Records —
* * * * * * * * *

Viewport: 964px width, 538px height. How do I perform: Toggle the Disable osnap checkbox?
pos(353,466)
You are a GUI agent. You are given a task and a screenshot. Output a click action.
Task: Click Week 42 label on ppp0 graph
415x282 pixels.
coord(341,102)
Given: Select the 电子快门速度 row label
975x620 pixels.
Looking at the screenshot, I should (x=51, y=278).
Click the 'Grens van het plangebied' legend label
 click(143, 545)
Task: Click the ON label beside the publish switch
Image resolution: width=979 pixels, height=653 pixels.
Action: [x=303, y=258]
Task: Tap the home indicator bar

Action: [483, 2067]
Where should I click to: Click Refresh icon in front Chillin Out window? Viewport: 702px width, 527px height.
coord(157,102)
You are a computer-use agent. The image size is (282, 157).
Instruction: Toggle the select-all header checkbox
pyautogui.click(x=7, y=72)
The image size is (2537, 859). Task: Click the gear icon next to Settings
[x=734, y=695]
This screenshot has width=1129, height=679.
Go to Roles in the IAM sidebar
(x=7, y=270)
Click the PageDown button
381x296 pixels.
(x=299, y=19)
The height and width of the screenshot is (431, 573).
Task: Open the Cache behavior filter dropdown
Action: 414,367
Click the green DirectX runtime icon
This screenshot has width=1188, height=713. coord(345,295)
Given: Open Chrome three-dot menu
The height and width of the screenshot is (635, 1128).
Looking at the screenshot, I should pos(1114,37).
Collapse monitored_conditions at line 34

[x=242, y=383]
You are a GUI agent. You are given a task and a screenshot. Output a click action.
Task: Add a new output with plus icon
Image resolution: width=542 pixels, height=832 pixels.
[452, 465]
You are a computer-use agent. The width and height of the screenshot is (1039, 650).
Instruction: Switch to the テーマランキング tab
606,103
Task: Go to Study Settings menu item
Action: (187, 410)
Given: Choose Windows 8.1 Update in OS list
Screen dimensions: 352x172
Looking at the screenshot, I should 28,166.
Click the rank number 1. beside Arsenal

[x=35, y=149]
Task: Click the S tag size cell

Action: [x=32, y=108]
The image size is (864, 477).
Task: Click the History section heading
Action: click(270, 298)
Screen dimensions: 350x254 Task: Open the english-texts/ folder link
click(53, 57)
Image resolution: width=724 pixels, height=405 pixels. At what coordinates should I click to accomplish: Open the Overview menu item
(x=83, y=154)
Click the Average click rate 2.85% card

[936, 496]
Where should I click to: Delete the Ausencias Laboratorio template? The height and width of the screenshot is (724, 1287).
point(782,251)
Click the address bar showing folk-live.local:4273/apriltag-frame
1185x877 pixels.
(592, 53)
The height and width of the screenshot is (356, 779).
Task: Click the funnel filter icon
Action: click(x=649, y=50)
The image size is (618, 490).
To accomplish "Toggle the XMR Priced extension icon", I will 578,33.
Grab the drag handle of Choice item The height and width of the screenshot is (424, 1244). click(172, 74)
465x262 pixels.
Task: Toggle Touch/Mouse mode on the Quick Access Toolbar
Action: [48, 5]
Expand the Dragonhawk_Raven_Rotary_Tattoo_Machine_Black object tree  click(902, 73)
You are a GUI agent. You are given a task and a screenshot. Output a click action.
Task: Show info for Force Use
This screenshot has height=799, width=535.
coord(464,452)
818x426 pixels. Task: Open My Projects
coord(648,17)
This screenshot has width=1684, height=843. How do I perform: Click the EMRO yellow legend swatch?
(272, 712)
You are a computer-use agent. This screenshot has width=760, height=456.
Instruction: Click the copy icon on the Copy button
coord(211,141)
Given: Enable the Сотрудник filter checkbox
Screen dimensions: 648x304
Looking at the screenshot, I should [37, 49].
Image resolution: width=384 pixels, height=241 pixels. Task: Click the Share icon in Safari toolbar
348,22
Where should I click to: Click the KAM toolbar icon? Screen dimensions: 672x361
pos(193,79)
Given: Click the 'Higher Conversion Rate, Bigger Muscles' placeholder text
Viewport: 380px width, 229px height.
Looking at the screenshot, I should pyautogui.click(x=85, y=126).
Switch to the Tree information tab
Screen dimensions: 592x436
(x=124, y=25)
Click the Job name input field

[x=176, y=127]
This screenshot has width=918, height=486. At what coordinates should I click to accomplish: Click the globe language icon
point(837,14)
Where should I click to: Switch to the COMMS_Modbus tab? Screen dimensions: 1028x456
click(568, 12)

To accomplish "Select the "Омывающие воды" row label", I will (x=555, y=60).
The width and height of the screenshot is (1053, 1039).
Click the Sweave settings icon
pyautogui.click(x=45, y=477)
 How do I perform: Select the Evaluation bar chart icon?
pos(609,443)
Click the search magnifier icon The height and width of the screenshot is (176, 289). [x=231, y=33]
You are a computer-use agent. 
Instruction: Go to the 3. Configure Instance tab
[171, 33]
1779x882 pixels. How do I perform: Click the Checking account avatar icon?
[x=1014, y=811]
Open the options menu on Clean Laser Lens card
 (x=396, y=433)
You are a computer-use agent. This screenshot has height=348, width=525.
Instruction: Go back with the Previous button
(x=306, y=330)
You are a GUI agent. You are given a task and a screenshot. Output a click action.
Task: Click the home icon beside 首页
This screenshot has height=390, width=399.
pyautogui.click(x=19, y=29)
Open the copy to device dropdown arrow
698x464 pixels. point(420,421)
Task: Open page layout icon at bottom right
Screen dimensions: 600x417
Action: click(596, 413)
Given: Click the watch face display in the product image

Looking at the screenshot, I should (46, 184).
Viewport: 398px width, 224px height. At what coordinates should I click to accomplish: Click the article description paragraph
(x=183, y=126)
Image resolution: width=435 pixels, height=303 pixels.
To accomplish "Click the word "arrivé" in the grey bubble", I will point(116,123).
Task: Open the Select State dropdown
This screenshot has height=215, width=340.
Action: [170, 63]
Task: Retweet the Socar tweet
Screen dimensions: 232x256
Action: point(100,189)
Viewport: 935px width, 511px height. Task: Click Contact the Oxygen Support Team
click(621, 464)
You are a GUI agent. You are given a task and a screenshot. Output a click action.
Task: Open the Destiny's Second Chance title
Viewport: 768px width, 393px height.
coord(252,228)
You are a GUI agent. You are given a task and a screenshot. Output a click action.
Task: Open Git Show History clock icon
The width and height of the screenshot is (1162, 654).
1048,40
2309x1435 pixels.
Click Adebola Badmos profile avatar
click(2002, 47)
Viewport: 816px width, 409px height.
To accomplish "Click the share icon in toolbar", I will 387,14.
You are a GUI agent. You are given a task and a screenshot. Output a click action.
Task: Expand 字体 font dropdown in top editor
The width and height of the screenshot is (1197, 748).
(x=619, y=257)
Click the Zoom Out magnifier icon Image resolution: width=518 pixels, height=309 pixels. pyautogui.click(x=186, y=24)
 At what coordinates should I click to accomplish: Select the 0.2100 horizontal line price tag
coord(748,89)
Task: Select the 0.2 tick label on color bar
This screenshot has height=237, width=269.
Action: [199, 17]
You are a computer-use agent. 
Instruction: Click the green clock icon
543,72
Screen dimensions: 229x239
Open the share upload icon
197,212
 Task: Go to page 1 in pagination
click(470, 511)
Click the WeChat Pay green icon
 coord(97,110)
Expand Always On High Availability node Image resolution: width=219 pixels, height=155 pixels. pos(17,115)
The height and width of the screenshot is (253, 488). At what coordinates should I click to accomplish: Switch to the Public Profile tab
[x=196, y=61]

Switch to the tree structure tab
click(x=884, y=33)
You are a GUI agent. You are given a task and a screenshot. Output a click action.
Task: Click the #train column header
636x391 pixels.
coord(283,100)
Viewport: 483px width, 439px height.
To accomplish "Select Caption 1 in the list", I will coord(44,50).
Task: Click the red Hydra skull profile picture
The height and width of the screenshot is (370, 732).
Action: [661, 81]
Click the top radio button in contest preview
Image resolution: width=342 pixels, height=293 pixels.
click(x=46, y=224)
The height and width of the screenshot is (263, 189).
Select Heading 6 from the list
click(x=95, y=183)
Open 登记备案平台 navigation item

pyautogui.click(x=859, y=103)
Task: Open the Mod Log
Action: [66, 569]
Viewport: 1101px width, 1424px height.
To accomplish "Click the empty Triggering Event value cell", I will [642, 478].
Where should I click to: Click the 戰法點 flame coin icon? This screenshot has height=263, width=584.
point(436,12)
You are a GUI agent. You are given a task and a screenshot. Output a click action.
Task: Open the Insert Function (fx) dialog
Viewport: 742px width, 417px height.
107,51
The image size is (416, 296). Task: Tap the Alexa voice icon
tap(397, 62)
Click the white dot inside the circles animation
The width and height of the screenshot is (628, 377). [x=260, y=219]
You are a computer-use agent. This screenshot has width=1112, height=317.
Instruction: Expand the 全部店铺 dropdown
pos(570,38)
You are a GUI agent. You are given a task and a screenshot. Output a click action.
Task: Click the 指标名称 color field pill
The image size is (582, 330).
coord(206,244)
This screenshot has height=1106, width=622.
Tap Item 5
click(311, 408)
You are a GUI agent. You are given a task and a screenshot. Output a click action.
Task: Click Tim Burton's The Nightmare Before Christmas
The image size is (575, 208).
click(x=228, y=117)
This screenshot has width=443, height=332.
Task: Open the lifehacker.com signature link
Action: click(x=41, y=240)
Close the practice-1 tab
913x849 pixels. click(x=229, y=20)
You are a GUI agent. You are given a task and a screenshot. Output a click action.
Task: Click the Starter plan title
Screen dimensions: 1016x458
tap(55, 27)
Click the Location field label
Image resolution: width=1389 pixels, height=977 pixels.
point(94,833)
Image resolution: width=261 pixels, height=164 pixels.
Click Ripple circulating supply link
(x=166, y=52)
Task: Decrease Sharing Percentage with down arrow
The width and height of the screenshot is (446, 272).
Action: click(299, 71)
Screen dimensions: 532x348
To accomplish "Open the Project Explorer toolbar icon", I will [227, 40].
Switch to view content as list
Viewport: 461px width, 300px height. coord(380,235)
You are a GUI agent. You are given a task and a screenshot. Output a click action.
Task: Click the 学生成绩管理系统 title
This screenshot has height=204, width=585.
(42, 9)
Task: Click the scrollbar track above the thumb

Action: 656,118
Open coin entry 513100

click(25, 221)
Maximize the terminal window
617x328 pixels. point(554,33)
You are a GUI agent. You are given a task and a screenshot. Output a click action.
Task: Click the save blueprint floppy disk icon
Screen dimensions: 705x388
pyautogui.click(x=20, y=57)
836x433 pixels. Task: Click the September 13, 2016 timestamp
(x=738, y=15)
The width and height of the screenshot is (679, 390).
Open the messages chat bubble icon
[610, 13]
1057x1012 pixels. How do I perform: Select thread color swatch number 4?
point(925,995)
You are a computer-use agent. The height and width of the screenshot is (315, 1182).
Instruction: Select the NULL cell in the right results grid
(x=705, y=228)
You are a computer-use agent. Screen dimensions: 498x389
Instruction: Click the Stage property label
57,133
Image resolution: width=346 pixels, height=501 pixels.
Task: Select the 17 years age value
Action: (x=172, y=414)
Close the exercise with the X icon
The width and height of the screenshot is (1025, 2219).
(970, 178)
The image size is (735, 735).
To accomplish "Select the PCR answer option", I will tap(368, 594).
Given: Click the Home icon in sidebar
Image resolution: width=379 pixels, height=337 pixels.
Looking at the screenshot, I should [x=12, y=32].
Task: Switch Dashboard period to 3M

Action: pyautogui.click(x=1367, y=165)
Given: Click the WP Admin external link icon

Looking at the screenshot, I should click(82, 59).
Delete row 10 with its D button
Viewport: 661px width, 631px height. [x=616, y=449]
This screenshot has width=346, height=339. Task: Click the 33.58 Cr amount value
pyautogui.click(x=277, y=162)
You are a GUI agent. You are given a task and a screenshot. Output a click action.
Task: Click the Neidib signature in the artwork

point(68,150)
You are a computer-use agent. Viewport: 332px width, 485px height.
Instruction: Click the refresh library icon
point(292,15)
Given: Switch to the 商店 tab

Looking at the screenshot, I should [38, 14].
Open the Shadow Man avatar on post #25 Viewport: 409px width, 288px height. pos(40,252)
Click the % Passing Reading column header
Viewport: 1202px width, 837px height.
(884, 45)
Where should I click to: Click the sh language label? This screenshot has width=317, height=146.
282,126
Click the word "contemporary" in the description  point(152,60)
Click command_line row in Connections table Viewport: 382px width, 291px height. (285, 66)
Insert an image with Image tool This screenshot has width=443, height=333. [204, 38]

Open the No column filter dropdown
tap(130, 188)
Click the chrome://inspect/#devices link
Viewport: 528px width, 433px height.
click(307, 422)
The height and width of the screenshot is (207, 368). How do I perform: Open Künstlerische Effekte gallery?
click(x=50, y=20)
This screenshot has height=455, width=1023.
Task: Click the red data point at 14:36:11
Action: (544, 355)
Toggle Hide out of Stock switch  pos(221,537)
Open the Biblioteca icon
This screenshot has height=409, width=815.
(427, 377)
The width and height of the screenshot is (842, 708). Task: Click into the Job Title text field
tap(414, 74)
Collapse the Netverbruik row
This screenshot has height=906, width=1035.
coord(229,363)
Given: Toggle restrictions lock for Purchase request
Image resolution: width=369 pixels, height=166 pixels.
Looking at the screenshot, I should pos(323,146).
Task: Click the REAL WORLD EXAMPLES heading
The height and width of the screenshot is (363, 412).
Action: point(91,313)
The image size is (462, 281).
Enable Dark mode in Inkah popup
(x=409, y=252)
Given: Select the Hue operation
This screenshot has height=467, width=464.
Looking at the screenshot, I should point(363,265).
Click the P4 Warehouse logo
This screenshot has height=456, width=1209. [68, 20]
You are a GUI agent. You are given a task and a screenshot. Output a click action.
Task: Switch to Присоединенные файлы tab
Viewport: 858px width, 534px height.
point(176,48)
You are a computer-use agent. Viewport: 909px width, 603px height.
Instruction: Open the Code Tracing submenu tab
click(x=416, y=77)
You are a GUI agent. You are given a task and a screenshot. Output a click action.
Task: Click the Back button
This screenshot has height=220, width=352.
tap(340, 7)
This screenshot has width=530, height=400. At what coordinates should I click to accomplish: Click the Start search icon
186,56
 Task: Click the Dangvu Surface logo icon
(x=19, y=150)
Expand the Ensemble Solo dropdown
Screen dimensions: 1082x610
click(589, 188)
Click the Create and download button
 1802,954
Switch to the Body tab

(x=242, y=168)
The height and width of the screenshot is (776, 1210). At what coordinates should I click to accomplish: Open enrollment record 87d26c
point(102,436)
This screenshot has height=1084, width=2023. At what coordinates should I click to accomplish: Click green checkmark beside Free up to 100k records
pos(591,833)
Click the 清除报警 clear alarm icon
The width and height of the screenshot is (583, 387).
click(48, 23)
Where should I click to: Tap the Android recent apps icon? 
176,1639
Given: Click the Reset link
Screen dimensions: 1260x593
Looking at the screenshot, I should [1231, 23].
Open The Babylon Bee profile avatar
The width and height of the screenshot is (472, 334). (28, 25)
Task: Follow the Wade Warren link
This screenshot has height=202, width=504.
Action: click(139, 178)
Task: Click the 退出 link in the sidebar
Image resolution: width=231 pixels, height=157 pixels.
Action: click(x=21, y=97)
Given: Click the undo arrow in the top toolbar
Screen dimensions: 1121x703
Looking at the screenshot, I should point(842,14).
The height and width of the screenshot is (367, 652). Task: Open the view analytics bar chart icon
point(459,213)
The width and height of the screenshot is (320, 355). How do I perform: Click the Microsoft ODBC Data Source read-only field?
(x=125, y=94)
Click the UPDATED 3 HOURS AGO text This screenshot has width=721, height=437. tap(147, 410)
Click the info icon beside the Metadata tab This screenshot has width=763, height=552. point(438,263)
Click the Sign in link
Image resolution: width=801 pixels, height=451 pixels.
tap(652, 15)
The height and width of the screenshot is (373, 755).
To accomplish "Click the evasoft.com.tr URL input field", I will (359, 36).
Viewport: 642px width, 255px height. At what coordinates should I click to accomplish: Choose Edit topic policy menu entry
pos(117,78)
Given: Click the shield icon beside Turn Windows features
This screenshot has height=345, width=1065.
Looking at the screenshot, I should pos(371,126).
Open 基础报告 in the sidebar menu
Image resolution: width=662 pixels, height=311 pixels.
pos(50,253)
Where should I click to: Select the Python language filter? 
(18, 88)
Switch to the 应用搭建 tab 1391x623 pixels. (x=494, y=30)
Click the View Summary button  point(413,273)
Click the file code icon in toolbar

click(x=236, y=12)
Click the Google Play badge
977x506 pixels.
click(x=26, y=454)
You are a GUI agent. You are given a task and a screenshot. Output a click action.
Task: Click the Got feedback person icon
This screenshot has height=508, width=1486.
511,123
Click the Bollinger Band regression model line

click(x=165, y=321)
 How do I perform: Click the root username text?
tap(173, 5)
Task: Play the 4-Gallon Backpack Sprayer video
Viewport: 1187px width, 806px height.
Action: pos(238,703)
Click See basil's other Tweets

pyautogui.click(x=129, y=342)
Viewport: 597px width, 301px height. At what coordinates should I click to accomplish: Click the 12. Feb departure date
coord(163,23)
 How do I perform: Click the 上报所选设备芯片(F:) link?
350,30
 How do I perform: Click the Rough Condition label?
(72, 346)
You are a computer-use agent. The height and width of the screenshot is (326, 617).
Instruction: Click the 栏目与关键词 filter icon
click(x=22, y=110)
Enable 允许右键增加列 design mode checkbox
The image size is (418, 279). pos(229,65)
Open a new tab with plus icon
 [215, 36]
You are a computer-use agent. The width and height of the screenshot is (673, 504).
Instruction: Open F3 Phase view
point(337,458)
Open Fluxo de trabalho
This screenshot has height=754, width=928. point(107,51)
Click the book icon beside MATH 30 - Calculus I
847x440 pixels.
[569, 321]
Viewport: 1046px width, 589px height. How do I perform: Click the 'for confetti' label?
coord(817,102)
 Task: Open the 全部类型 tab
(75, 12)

* * * * * * * * *

Goal — Swap "Heading 6" for "Heading 5" in the records, from the line with "Click the WeChat Pay green icon" to the line with "point(436,12)". Write out only those lines again, with nothing else changed.

Result for this task —
Click the WeChat Pay green icon
 coord(97,110)
Expand Always On High Availability node Image resolution: width=219 pixels, height=155 pixels. pos(17,115)
The height and width of the screenshot is (253, 488). At what coordinates should I click to accomplish: Switch to the Public Profile tab
[x=196, y=61]

Switch to the tree structure tab
click(x=884, y=33)
You are a GUI agent. You are given a task and a screenshot. Output a click action.
Task: Click the #train column header
636x391 pixels.
coord(283,100)
Viewport: 483px width, 439px height.
To accomplish "Select Caption 1 in the list", I will coord(44,50).
Task: Click the red Hydra skull profile picture
The height and width of the screenshot is (370, 732).
Action: [661, 81]
Click the top radio button in contest preview
Image resolution: width=342 pixels, height=293 pixels.
click(x=46, y=224)
The height and width of the screenshot is (263, 189).
Select Heading 5 from the list
click(x=95, y=183)
Open 登记备案平台 navigation item

pyautogui.click(x=859, y=103)
Task: Open the Mod Log
Action: [66, 569]
Viewport: 1101px width, 1424px height.
To accomplish "Click the empty Triggering Event value cell", I will [642, 478].
Where should I click to: Click the 戰法點 flame coin icon? This screenshot has height=263, width=584.
point(436,12)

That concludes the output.